Exercise instructions » Identify every line in the records below that contains the word "beside", and copy each of those lines.

(Stored items)
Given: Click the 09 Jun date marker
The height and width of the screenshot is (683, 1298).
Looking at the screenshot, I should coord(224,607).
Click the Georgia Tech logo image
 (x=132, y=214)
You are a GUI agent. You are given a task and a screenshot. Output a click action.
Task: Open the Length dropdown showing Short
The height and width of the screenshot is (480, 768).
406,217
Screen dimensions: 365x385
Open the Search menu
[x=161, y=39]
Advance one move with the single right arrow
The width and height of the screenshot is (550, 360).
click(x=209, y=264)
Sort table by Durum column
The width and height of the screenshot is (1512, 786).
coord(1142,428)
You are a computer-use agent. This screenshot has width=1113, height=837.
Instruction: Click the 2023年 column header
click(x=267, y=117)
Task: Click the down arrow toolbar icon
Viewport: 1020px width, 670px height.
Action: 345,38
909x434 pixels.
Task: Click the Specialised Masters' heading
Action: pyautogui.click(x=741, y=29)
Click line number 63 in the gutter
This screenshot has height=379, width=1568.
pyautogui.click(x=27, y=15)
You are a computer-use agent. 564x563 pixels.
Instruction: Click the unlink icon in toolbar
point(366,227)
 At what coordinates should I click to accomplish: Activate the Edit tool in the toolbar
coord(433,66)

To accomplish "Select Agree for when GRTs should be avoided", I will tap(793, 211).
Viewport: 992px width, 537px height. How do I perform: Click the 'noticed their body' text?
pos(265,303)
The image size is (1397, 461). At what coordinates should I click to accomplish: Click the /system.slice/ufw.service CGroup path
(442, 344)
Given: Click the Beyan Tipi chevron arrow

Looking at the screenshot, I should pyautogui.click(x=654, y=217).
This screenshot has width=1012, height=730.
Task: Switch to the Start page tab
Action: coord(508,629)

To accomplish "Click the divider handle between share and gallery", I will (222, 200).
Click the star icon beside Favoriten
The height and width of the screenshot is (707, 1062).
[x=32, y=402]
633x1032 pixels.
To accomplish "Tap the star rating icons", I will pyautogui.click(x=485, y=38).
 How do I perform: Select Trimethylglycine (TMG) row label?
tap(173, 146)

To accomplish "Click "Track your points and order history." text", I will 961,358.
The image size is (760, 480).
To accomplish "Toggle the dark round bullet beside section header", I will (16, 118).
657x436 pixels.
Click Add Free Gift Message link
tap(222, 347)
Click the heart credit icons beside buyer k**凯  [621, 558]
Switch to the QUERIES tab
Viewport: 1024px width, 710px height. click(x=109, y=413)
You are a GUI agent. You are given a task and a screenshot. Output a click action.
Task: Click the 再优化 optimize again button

Result »
Click the star icon beside Favoriten
To accomplish "Toggle the dark round bullet beside section header", I will (16, 118).
Click the heart credit icons beside buyer k**凯  [621, 558]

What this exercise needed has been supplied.